Around fifty people filled the gallery nearly to capacity, a crowd heavy with reporters and law students eager to see the first arguments in a case that had already generated national press. The question at hand, Pitman continued, was whether the state was justified in limiting its list of acceptable documents for obtaining a birth certificate. Yes, the state had a responsibility to make sure birth certificates didn’t fall into the wrong hands, Pitman said, but were its efforts “a solution in search of a problem?”
Harbury, every bit the Harvard-trained lawyer — polished, courteous and measured — spoke about the hardships of the families in the case and implored Pitman to reverse the state’s policy. “What we’re suggesting is the state must open one door to the undocumented parent community,” she said. “Texas is the only state out of 50 that has locked all of the doors, and that is disenfranchisement.”
The state, of course, said it was not so. Assistant Attorney General Tom Albright, with a mop of curly gray hair and a twang, argued there were a “lot of avenues open” for the plaintiffs to obtain a birth certificate, and cast doubt on their motives. “I suspect the agenda in this lawsuit is less about getting birth certificates and more about legitimizing the matrícula,” he said to Pitman, adding that the state’s rules merely created “classes of documents, not classes of persons.”
Pitman then asked Albright if the state had any evidence to back-up its position on birth certificate fraud. Was the state chasing what amounted to “an imaginary concern?” Pitman asked. “If you’re erecting a barrier to a perceived harm, why? Where is the harm?” Albright admitted that, at this time, the state did not have any statistics or studies to support the claim.

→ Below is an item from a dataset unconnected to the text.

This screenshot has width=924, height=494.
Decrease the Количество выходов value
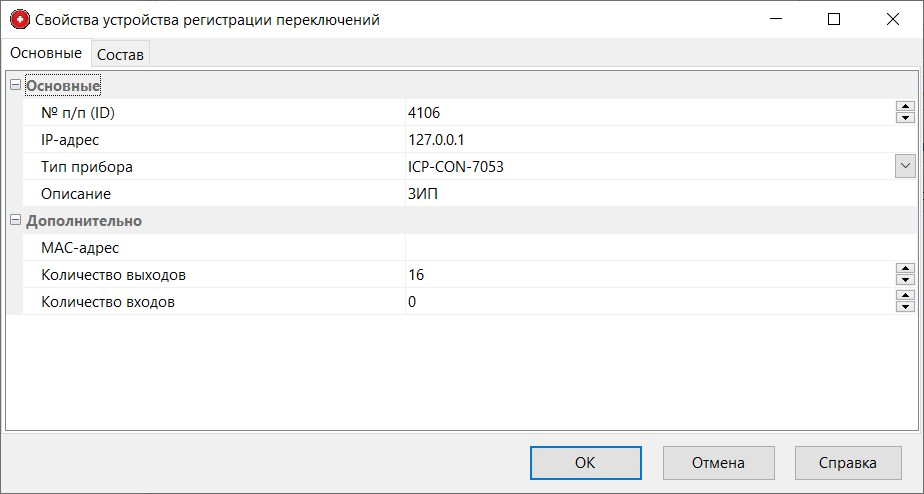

Nonetheless, two weeks after the hearing, on October 16, Pitman denied Harbury’s motion for a preliminary injunction. He had found the plaintiffs’ arguments “heartfelt, compelling and persuasive,” he wrote, but the case merited a trial with “full factual development and a thorough presentation of evidence.” (The trial will take place some time next year). Some in the press presented this as a ringing victory for the state. (“Judge: Texas May Deny Birth Certificates to Immigrants’ Kids,” read the AP’s headline.) But in truth, it was far from Pitman’s final word, and Harbury had been fully anticipating the outcome.
“He needs to protect himself, because almost for sure the state is going to appeal it to the Fifth Circuit — which is the worst in the United States, they’re out of control judicially,” Harbury tells me. “So it needs to be airtight.” Pitman’s final ruling will have more sway after a full trial, and Harbury is confident that the plaintiffs will win in the end.
For now, though, Pitman’s decision means María and her daughter remain in limbo. Since her daughter can’t get into day care, María needs to work at night, and all she could find was a shift at a tortilla factory. But the men who worked there were abusive and rude, and a few days before I met her, she’d quit. “I’m not a pushover,” she told me, “I’m not going to allow people to mistreat other people or mistreat me.”
María and I were sitting in the conference room at the Texas RioGrande Legal Aid offices in Weslaco. Case files and law books lined the shelves, and María’s daughter crawled around the floor, weaving in and out of chairs and occasionally twirling beads on a wood-and-wire toy box. María shook her head and turned to her rambunctious baby. “These children don’t exist,” she said. “If you don’t have a birth certificate, you don’t really exist to them.”